Abstract
Enzymes are known to be unstable in the absence of any stabilizing agents. Especially, lipase (EC 3.1.1.3) is more unstable than others. Generally, enzymes are said to be stabilized by its substrate or polyols.
Glycerol or the substrate such as olive oil is found to stabilize lipase (from Candida cylindracea) in aqueous solution. For example, lipase is completely inactivated at 50°C for 4h in aqueous solution (100U/ml), however 80% of the lipase activity is preserved in the presence of 3.6M glycerol under the same conditions.

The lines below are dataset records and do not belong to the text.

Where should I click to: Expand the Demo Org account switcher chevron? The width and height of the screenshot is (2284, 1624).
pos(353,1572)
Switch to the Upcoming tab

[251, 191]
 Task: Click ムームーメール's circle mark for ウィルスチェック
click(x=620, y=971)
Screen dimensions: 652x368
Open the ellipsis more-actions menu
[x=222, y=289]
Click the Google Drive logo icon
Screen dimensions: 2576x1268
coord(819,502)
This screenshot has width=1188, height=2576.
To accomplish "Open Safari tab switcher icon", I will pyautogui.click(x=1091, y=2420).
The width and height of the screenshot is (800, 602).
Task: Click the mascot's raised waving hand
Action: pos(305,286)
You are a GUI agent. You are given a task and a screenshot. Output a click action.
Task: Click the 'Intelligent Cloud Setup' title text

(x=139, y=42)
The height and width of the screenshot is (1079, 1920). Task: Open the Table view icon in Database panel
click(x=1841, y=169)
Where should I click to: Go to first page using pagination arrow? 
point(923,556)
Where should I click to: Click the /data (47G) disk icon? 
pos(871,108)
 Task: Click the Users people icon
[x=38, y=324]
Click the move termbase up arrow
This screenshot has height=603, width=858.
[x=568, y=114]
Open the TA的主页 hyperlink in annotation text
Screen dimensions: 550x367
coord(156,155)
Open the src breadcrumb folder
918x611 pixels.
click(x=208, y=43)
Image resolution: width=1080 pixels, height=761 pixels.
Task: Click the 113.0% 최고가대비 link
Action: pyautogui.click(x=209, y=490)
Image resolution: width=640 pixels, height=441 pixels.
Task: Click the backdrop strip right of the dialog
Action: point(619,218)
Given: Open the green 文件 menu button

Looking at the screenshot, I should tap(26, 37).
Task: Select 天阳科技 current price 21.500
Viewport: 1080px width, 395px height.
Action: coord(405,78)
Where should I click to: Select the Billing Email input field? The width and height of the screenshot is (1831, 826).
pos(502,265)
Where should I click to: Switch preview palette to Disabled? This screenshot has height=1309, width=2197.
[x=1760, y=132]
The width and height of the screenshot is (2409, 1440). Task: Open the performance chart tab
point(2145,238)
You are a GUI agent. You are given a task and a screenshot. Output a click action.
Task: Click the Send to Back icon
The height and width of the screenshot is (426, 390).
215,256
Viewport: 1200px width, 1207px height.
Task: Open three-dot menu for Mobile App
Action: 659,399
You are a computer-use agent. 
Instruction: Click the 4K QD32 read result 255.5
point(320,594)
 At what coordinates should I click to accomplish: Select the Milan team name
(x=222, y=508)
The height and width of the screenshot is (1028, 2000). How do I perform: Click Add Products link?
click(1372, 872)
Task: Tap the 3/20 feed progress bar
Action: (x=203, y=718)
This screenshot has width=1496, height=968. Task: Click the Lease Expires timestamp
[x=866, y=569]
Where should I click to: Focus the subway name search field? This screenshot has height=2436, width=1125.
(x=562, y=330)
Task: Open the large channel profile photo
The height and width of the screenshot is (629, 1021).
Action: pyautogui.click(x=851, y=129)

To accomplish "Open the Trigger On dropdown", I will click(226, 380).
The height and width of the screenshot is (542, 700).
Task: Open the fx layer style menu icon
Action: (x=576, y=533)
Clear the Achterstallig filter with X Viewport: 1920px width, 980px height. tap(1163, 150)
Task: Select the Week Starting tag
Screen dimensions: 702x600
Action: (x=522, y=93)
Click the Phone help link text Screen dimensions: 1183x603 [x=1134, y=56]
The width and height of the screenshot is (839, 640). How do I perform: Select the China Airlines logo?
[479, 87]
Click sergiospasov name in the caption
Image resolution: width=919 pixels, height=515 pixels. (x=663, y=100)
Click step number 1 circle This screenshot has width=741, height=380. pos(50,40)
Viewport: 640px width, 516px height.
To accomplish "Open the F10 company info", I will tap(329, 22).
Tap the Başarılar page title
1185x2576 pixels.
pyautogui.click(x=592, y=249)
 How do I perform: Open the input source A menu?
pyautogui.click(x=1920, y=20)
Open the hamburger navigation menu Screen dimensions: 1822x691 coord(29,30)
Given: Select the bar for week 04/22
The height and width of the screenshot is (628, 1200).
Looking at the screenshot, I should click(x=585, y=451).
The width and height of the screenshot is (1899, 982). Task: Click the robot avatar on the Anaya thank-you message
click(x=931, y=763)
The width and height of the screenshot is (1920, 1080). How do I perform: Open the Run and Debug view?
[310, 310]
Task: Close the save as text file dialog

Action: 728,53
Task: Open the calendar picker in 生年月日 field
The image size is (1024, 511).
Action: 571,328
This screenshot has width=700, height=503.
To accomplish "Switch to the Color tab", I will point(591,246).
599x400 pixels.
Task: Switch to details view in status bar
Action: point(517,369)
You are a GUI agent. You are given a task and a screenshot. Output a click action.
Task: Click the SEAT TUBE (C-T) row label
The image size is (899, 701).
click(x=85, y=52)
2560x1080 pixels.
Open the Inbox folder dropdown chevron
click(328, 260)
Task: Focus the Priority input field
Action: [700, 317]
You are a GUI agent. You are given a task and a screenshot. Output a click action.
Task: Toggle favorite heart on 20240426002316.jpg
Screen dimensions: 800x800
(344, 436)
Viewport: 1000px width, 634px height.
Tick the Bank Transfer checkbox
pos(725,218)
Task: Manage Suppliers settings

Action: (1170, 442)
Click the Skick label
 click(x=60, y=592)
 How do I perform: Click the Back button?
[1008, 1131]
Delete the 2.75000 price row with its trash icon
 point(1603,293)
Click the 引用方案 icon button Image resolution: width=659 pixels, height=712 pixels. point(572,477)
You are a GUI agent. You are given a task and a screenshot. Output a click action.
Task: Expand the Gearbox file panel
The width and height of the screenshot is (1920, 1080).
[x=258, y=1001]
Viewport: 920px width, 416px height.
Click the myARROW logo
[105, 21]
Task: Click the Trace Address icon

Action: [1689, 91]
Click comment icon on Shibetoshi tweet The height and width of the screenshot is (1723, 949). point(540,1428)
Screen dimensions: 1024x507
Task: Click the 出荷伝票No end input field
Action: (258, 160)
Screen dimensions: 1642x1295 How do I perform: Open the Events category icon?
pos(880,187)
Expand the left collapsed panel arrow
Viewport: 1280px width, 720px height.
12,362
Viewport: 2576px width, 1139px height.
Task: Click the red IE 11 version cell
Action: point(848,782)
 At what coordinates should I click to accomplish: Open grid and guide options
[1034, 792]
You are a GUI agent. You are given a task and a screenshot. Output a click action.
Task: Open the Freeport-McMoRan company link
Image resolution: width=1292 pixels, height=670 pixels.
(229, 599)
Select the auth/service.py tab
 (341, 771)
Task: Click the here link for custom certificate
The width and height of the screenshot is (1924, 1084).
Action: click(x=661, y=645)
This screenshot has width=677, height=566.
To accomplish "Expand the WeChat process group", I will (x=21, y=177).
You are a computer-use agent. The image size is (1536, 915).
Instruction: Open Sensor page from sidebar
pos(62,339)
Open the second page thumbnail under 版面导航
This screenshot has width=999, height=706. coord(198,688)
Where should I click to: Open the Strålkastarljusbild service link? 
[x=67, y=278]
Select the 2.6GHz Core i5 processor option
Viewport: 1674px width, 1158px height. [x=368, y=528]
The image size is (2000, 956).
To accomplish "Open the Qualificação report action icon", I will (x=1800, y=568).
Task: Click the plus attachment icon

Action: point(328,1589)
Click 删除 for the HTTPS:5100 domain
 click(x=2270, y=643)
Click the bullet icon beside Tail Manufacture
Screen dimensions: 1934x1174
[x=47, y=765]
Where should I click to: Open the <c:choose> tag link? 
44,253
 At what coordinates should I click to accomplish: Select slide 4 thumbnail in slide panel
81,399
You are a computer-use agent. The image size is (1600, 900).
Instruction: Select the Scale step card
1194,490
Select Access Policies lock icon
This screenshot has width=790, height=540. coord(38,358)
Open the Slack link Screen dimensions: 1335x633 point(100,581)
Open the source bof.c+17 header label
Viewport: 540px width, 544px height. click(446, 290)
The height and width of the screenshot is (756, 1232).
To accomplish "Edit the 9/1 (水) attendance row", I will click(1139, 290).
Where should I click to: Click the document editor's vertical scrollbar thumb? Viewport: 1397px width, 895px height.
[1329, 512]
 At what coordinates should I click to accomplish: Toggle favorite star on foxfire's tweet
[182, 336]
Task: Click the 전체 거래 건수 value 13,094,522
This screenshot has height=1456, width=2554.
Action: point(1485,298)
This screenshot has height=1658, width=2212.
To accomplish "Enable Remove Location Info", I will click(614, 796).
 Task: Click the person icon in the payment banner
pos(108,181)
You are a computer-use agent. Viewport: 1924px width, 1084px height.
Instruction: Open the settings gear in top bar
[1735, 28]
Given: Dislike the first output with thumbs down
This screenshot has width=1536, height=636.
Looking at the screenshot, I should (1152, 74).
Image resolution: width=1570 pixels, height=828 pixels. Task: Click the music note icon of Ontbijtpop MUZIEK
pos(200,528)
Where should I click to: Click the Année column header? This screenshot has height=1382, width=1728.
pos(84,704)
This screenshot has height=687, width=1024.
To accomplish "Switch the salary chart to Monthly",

We have investigated the series of glycerol derivatives which would stabilize the lipase in aqueous solution, and found that glycerol poly (oxypropylene) ethers could stabilize lipase more effectively than glycerol. Actually, 97% of the lipase activity was preserved in the presence of 1.05M glycerol poly (oxypropylene) ether (TG-300) under the above conditions.
Poly (oxypropylene) groups as well as hydroxyl groups seem to stabilize lipase cooperatevely. We believe that hydroxyl groups hold some parts of the enzyme, while poly (oxypropylene) groups hold other parts of the enzyme by the hydrophobic bond simultaneously. This type of complex makes lipase to be stabilized in the aqueous solution.